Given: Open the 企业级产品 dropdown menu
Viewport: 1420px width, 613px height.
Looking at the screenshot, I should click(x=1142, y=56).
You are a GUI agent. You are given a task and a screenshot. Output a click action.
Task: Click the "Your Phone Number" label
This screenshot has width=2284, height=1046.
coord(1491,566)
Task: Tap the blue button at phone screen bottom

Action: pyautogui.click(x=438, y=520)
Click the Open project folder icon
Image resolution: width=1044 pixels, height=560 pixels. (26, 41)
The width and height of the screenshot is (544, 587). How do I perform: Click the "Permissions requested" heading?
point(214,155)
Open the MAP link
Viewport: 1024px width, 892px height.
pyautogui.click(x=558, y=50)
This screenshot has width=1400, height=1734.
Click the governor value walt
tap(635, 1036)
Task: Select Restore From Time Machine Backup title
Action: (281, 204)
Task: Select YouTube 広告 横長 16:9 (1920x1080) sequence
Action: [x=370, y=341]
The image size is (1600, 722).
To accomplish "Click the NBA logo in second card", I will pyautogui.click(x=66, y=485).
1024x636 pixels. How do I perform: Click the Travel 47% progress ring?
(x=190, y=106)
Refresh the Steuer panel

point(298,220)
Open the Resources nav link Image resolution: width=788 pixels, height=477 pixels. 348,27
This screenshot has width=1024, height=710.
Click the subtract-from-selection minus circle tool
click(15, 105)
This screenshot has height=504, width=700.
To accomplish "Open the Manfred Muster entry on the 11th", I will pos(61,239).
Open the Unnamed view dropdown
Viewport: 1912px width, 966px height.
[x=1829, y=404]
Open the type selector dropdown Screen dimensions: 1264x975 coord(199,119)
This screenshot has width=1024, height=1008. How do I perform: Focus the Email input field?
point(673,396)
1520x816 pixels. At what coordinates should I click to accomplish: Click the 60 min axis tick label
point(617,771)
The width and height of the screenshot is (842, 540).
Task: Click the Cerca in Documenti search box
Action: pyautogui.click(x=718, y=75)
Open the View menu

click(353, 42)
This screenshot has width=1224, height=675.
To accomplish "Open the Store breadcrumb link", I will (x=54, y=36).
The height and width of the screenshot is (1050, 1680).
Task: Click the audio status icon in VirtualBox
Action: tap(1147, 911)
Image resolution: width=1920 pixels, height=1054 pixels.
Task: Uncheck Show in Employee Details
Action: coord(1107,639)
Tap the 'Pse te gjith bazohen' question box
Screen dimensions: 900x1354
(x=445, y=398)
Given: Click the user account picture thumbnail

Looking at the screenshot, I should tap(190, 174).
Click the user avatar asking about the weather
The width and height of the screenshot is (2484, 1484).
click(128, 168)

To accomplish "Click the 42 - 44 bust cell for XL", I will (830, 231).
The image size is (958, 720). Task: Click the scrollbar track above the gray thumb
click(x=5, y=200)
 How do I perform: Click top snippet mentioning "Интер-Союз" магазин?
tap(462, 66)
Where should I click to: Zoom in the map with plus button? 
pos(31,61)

....

→ **Assignment**: Your answer must be the records above, repeated exactly.

→ **Output for this task**:
Given: Open the 企业级产品 dropdown menu
Viewport: 1420px width, 613px height.
Looking at the screenshot, I should click(x=1142, y=56).
You are a GUI agent. You are given a task and a screenshot. Output a click action.
Task: Click the "Your Phone Number" label
This screenshot has width=2284, height=1046.
coord(1491,566)
Task: Tap the blue button at phone screen bottom

Action: pyautogui.click(x=438, y=520)
Click the Open project folder icon
Image resolution: width=1044 pixels, height=560 pixels. (26, 41)
The width and height of the screenshot is (544, 587). How do I perform: Click the "Permissions requested" heading?
point(214,155)
Open the MAP link
Viewport: 1024px width, 892px height.
pyautogui.click(x=558, y=50)
This screenshot has width=1400, height=1734.
Click the governor value walt
tap(635, 1036)
Task: Select Restore From Time Machine Backup title
Action: (281, 204)
Task: Select YouTube 広告 横長 16:9 (1920x1080) sequence
Action: [x=370, y=341]
The image size is (1600, 722).
To accomplish "Click the NBA logo in second card", I will pyautogui.click(x=66, y=485).
1024x636 pixels. How do I perform: Click the Travel 47% progress ring?
(x=190, y=106)
Refresh the Steuer panel

point(298,220)
Open the Resources nav link Image resolution: width=788 pixels, height=477 pixels. 348,27
This screenshot has width=1024, height=710.
Click the subtract-from-selection minus circle tool
click(15, 105)
This screenshot has height=504, width=700.
To accomplish "Open the Manfred Muster entry on the 11th", I will pos(61,239).
Open the Unnamed view dropdown
Viewport: 1912px width, 966px height.
[x=1829, y=404]
Open the type selector dropdown Screen dimensions: 1264x975 coord(199,119)
This screenshot has width=1024, height=1008. How do I perform: Focus the Email input field?
point(673,396)
1520x816 pixels. At what coordinates should I click to accomplish: Click the 60 min axis tick label
point(617,771)
The width and height of the screenshot is (842, 540).
Task: Click the Cerca in Documenti search box
Action: pyautogui.click(x=718, y=75)
Open the View menu

click(353, 42)
This screenshot has width=1224, height=675.
To accomplish "Open the Store breadcrumb link", I will (x=54, y=36).
The height and width of the screenshot is (1050, 1680).
Task: Click the audio status icon in VirtualBox
Action: tap(1147, 911)
Image resolution: width=1920 pixels, height=1054 pixels.
Task: Uncheck Show in Employee Details
Action: coord(1107,639)
Tap the 'Pse te gjith bazohen' question box
Screen dimensions: 900x1354
(x=445, y=398)
Given: Click the user account picture thumbnail

Looking at the screenshot, I should tap(190, 174).
Click the user avatar asking about the weather
The width and height of the screenshot is (2484, 1484).
click(128, 168)

To accomplish "Click the 42 - 44 bust cell for XL", I will (830, 231).
The image size is (958, 720). Task: Click the scrollbar track above the gray thumb
click(x=5, y=200)
 How do I perform: Click top snippet mentioning "Интер-Союз" магазин?
tap(462, 66)
Where should I click to: Zoom in the map with plus button? 
pos(31,61)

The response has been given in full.